第69話 軍議後の密談


 連れて行かれた先には既に宰相閣下、他いつもの皇家派閥の面子が居た。

 なるほど。

 どう公表するかは話を聞いてから、と陛下と父上が僕を呼びに来たのね。


「おやおや、これはこれは竜殺し殿」

「リヒト殿がそれほどの強者だったとはなぁ」


 ラキュロス公やシェール候が茶化してくる中、僕はリーエルの隣に座る。


「その、ご報告が遅れてしまい申し訳御座いません……」

「全くだ! 帰り際に引き留められて大変だったのだぞ!? 心配ばかりかけおって!」


 と、父上にガミガミ言われてしまったので早く話を流そうと説明をダイジェストでお送りし、すぐに義兄上がシェラを連れてきたところまで持っていった。

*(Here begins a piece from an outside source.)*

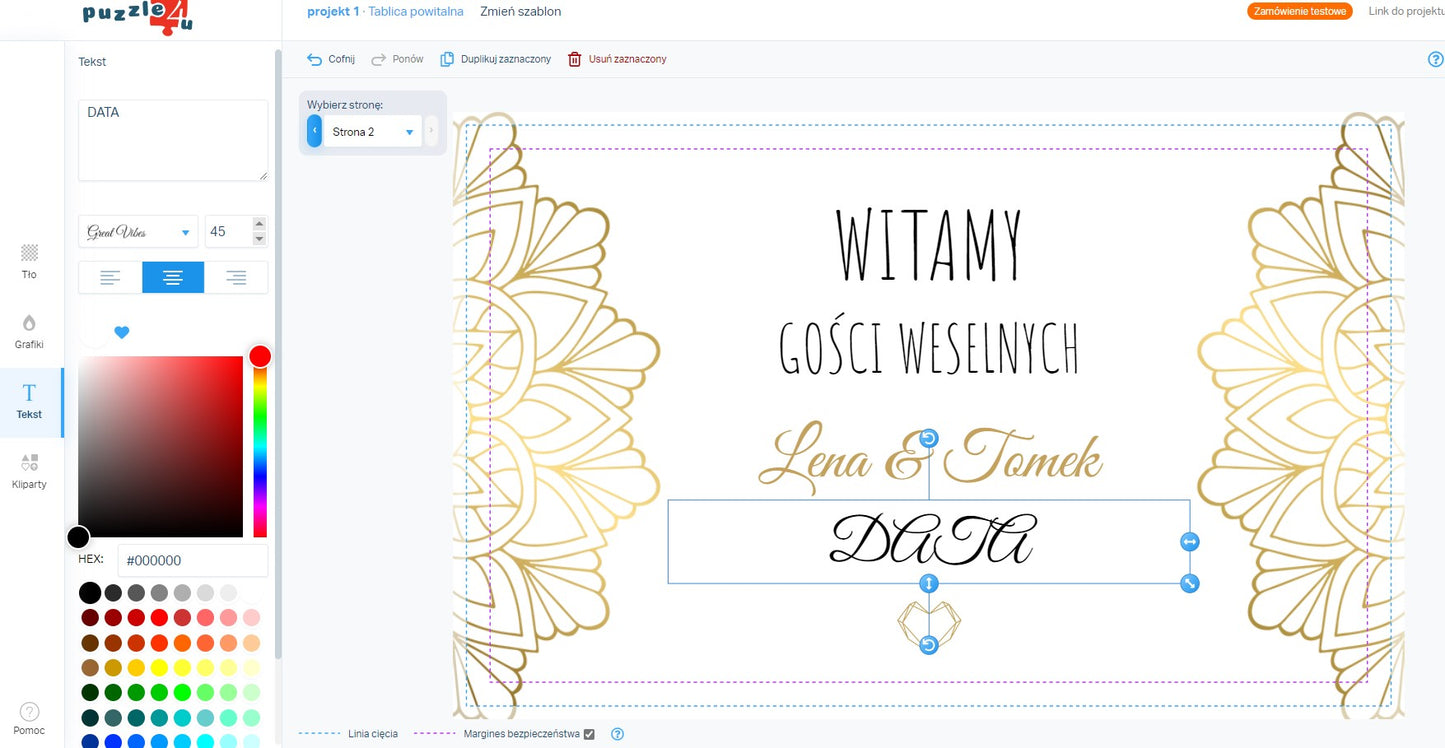Delete selection using Usuń zaznaczony trash icon

pyautogui.click(x=575, y=60)
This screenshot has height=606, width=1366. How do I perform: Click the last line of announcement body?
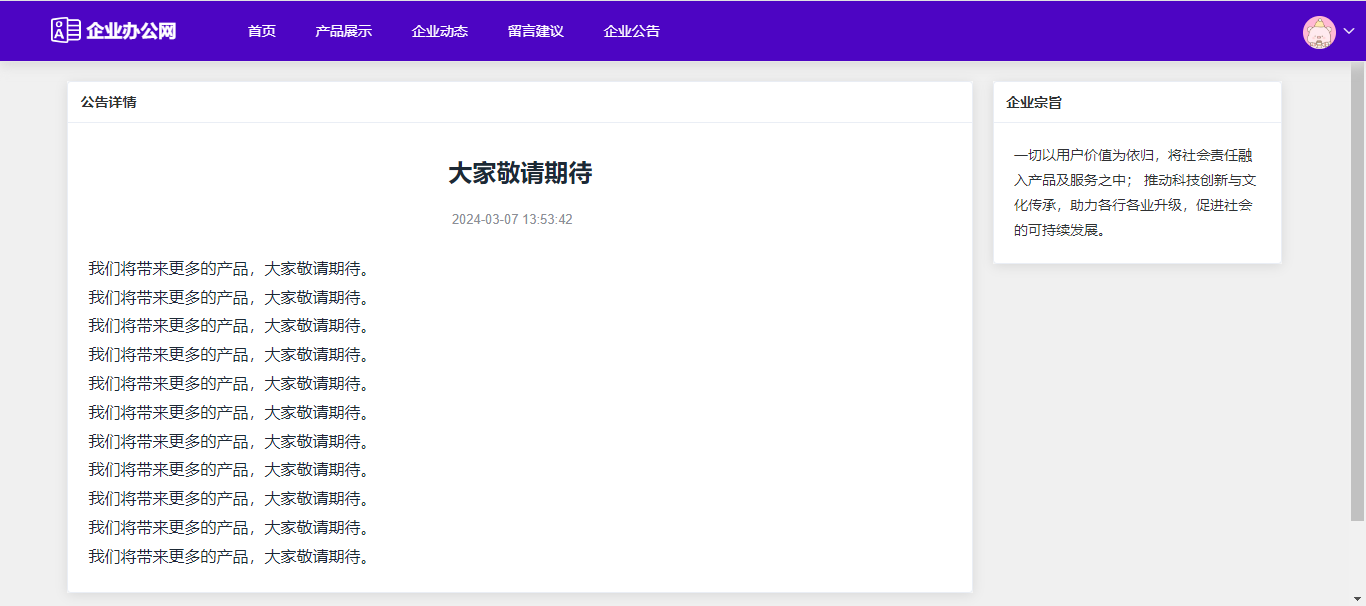pos(229,556)
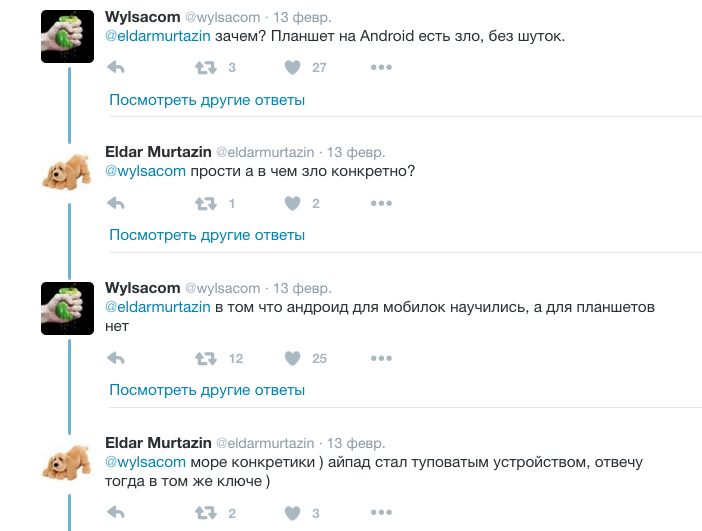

「なにっ!? 今、聖騎士の十席がサンダーツ家の牢に入っているのか!?」


 と、驚きを見せる陛下たち。


 立て続けに事が起こり、丁度城に向かうところだったので報告ができていなかったのだから当然だろう。

 他所から言われたら僕でも驚く。まだ戦いになってもいないのに、と。


「はい。彼女は第三王子ルーゼスと繋がっておりましたのでお城の方で判決を出して頂ければと……」


 と、知っている経緯をすべて話し、身柄が必要ならルーゼスの様にして欲しいとお願いした。

 彼は戦争が始まると決まった瞬間、予定通り皇都送りになった。

 そもそもが内通者が居ることと開戦前で牢屋に入れられない状況だからトルレーに置いていただけのこと。両方片付いたら皇都に送る算段になっていたのだ。


「それと、もう一つご報告申し上げることがございます」と、ディラン殿たちの話をした。


 そうして次席、三席も牢に入っている話をしたのだが、彼らはもう驚きを通り越したのか少し唖然としたさまで話を聞いていた。


 どういう沙汰が下るかがわからないので軍議での説明は控えさせて頂きました、と説明の最後に付け加えて以上ですと話を〆た。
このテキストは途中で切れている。